ハッカーは特別に細工したユーザー名を利用してSSHセッションを操作し、攻撃者が完全な管理者権限を取得できるようにします。
両方の脆弱性はポーランドのCERT機関がGPT-5.5-cyberおよびGPT-5.6-solの支援を受けて発見したもので、深刻度は「クリティカル」と評価されています。
ポーランドの同機関はこの攻撃連鎖を「MikroTrick」と名付け、現在実際に悪用が確認されていると警告しています。
「ここ数日、インターネットからアクセス可能なRouterOSデバイスに対する攻撃を観測しています」と、ポーランドのCERTは警告しています。
「攻撃者がこの脆弱性の組み合わせを悪用し、SSHサービスが公開ネットワークからアクセス可能なデバイスを完全に制御下に置いていることを確認しました」としています。
ポーランドのCERTはさらに、RouterOSの帯域幅テスト機能に影響する3つ目の脆弱性CVE-2026-67277についても指摘しており、これにより認証されていない攻撃者がカーネルメモリを漏洩させたり、ルーターをリモートでクラッシュ・再起動させたりできるとしています。
MikroTikは9月3日にリリースしたRouterOS 7.25beta3、7.24.2、7.23.4、6.49.21でこれらの脆弱性を修正しており、ポーランドのCERTも修正内容の有効性を検証済みです。
同社はアドバイザリの中で、すべての構成が影響を受けるわけではないとしつつも、ユーザーがセキュリティ更新を適用する時間を確保するため、詳細は明らかにしていません。
今回の更新には、起動時に不正な設定変更の既知の兆候を検出し、悪意のある項目を無効化した上で重大な警告をログに記録する侵害検知機能もルーターに追加されています。
ただしCERTは、この兆候が見つからないからといって、ルーターが侵害されていないことの保証にはならないと注意を促しています。
CERTは以下の侵害の痕跡(IoC)を共有しています。
- ログエントリ:「login failure for user -2 from <ip> via ssh」および「user <name> added by ssh:-2@<ip>」
- 高い権限を持つopsアカウントの存在
- 82.192.72.4 — 攻撃成功が確認された事例と関連
- 103.102.31.18 — MikroTrickの悪用を試みる動きが観測された
侵害が疑われる場合、ポーランドの同機関はルーターを隔離し、ログと設定を保全した上で、デバイスを工場出荷時状態にリセットし、信頼できる設定から再構築するとともに、パスワードや鍵などの機密情報をすべてローテーションするよう推奨しています。

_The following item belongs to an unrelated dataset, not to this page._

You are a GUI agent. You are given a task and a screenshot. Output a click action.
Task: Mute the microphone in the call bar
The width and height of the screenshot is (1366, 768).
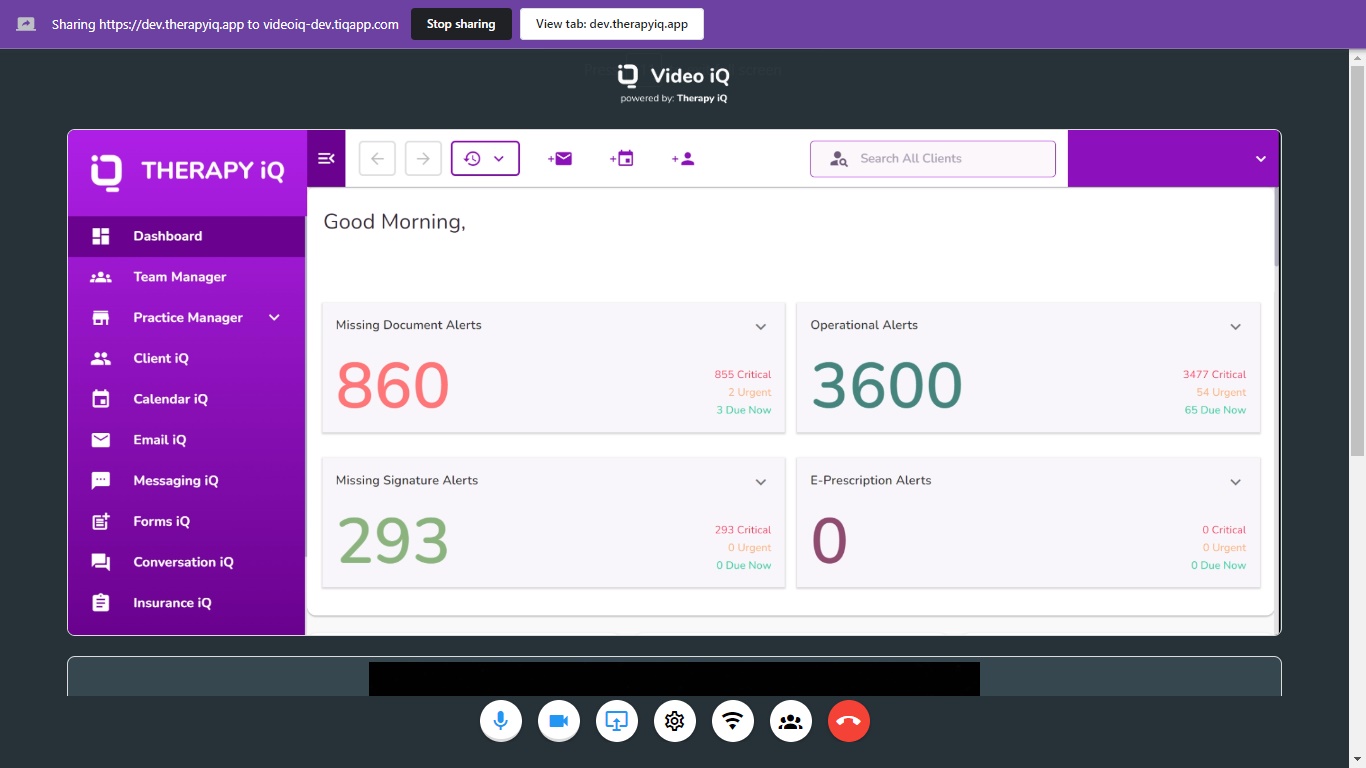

すぐに更新を適用できない場合の対策としては、外部からアクセス可能なSSH、WWW/WWW-SSL、帯域幅テストの各サービスを制限または無効化し、信頼できないネットワーク上では内蔵SSHクライアントや外向きのTLS接続の使用を避けることが挙げられています。
The ShadowServer Foundationが提供したデータによると、9月5日時点でSSHインターフェースが外部に公開されているMikroTikデバイスは122,500台存在していました。ただし、このMikroTikの脆弱性を悪用可能なデバイスの正確な台数は判明していません。